Exercise description » Rewrite the material starting at the line containing "Given: Open the Denmark country link" and ending at the end of the material, swapping "Denmark" for "Sweden" and changing nothing else. Leave the pictures out of your answer.

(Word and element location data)
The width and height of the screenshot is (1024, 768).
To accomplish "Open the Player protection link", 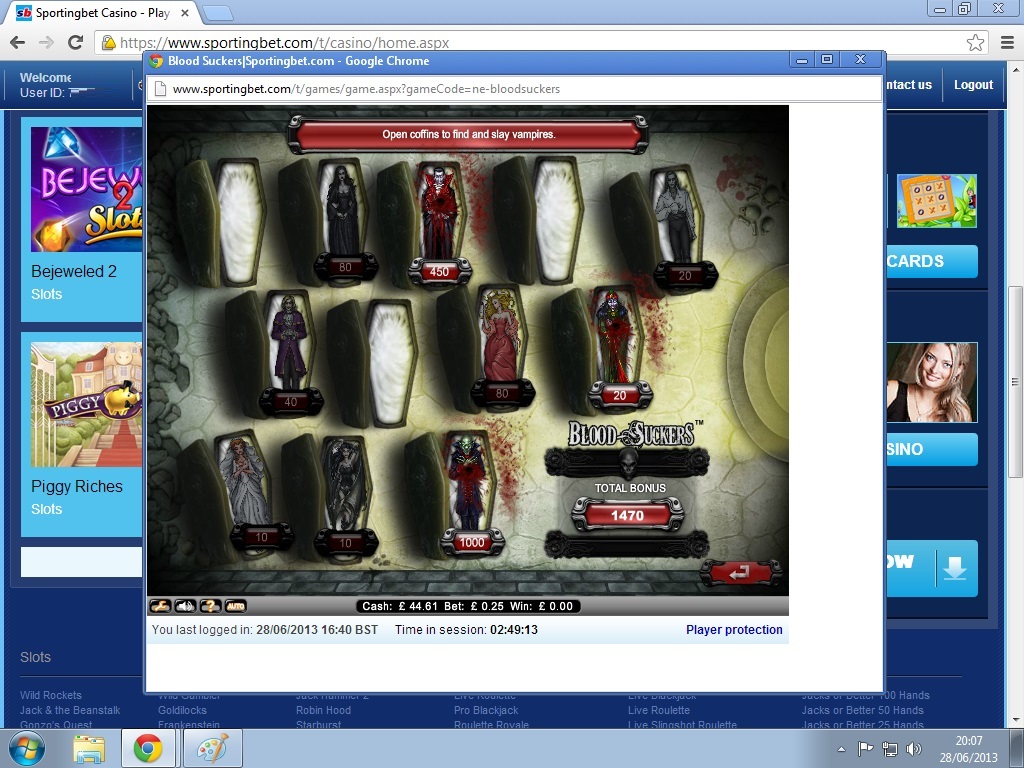I will (734, 630).
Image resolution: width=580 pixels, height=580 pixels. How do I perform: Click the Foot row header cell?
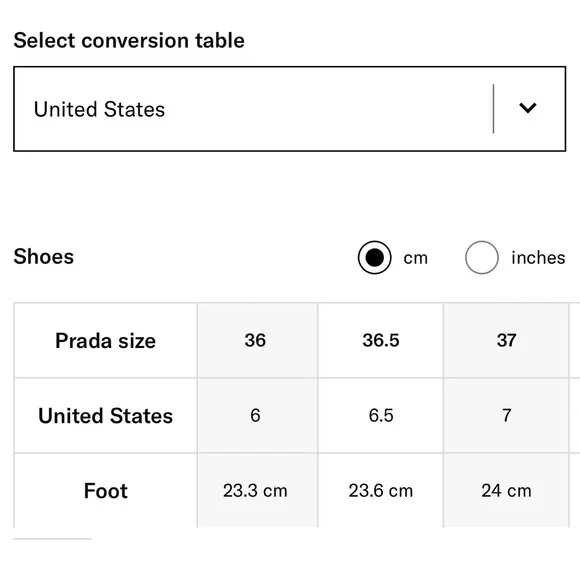click(105, 490)

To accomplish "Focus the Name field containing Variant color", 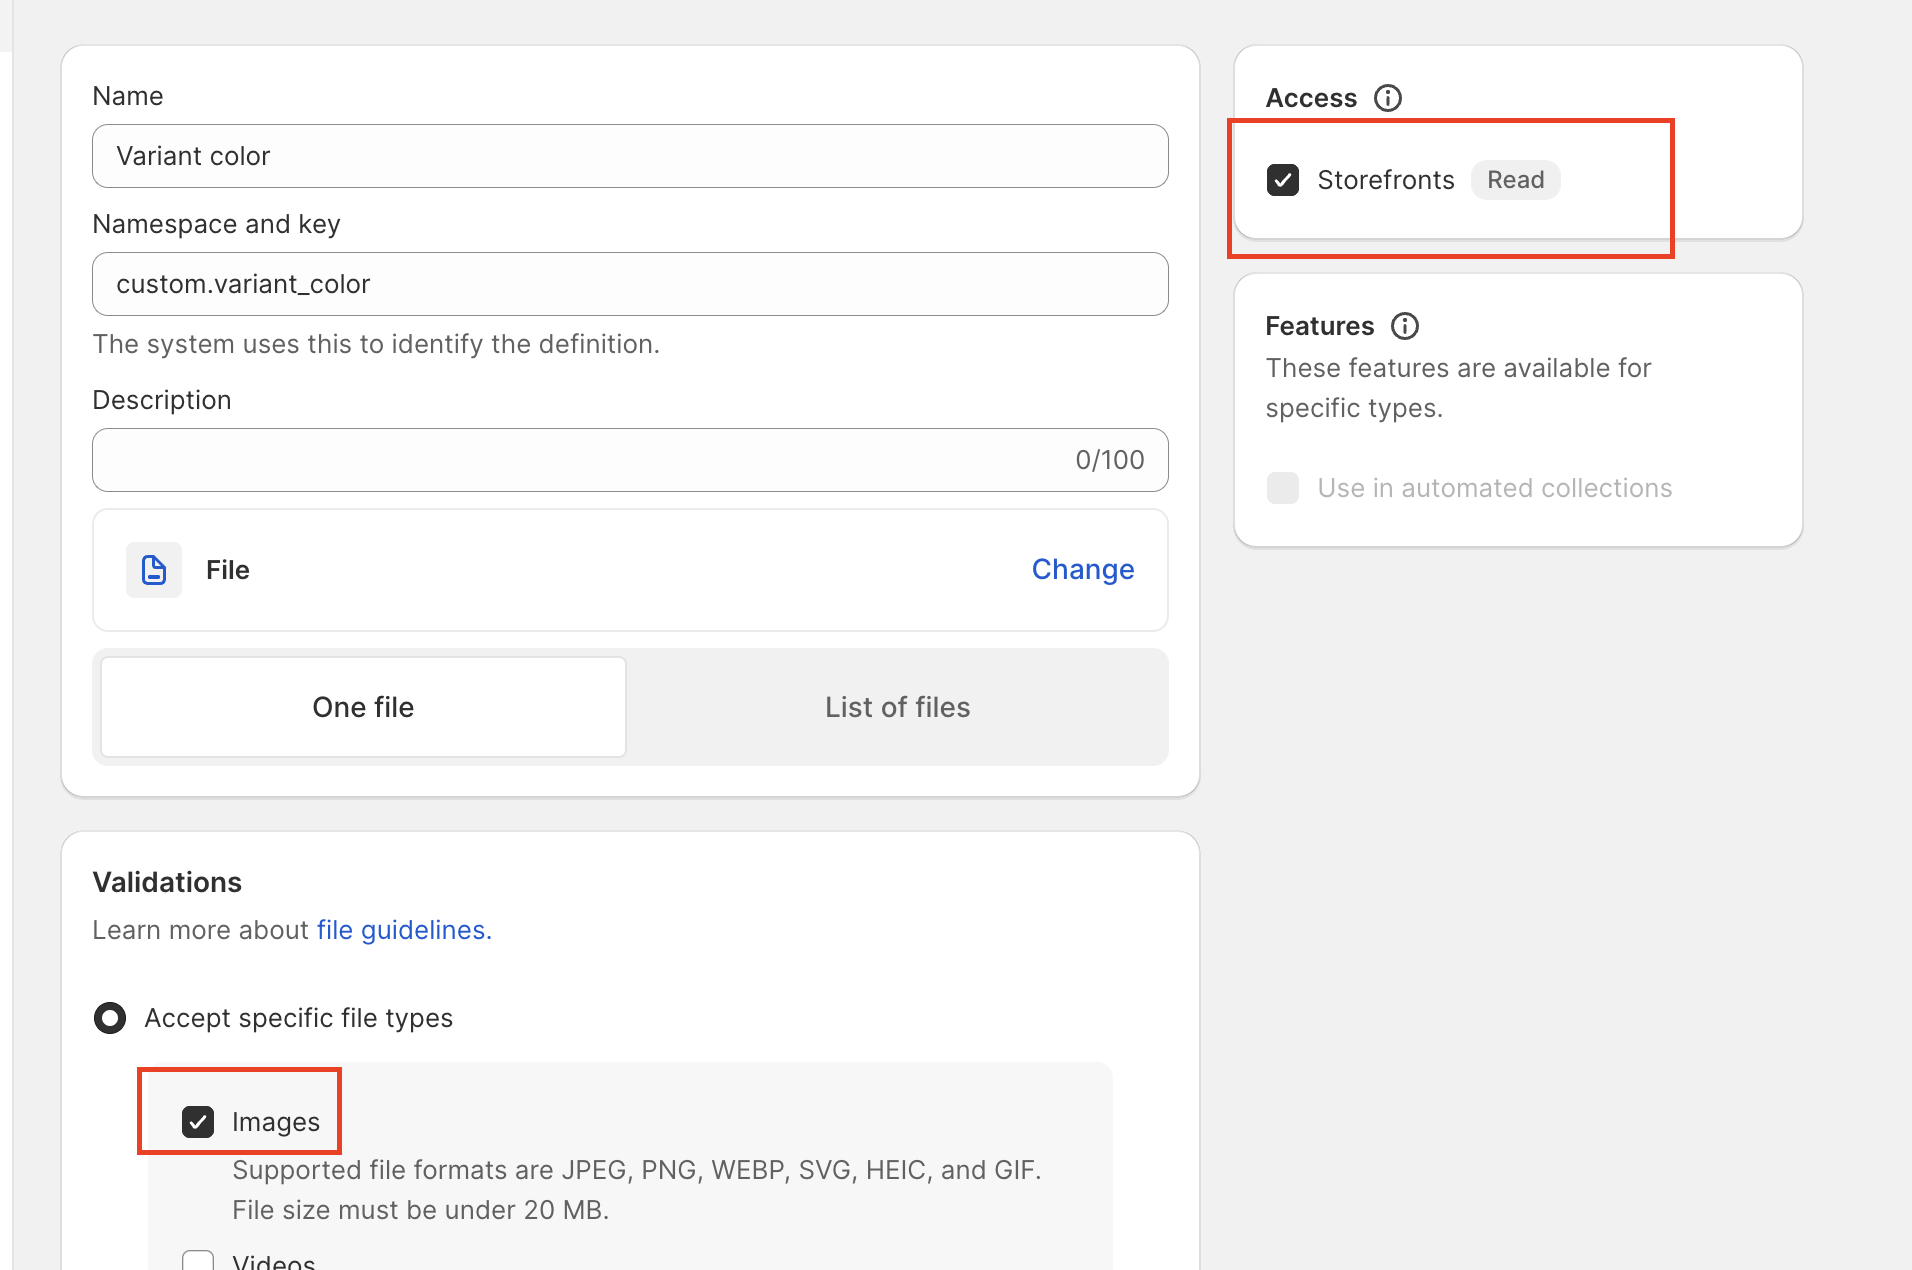I will [630, 156].
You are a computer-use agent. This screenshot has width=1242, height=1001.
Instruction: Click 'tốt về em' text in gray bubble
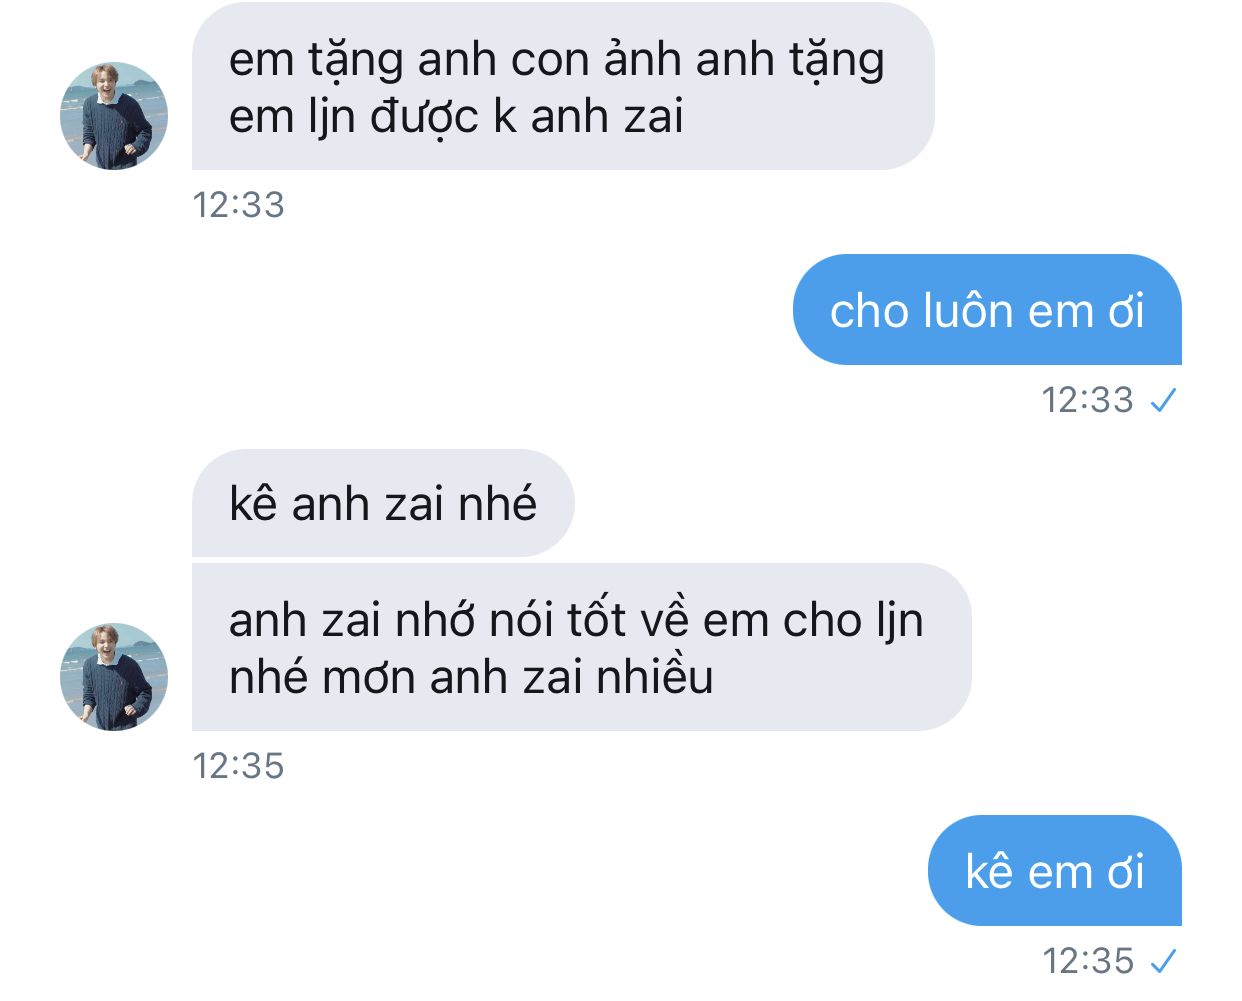[669, 621]
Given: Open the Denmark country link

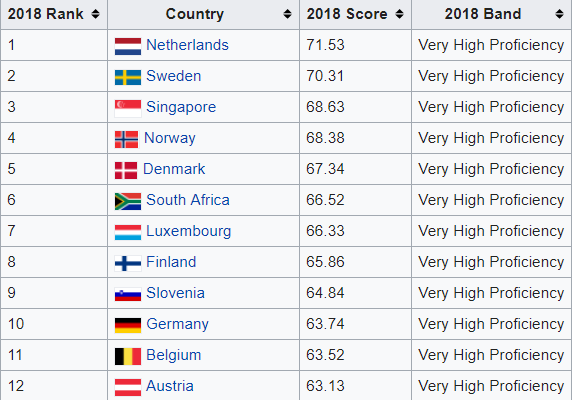Looking at the screenshot, I should click(x=174, y=169).
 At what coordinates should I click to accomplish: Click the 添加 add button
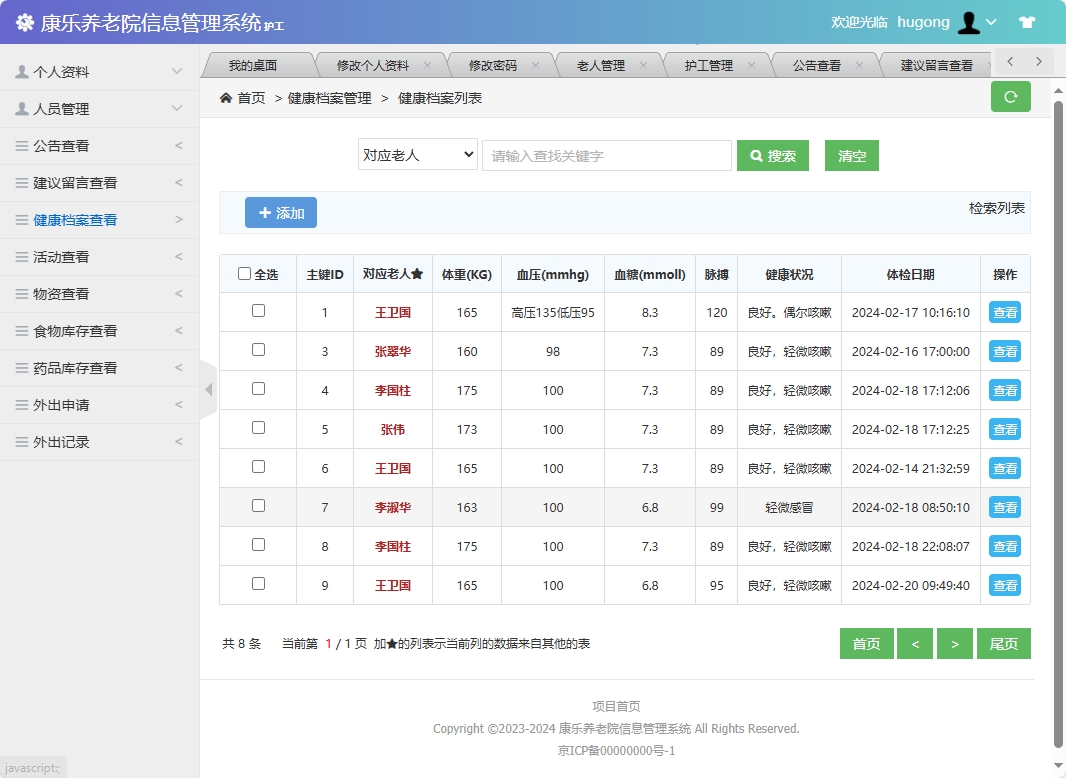pyautogui.click(x=280, y=212)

Output for this task »
Given: Open the Sweden country link

Looking at the screenshot, I should click(x=174, y=169).
 At what coordinates should I click to accomplish: Click the 添加 add button
pyautogui.click(x=280, y=212)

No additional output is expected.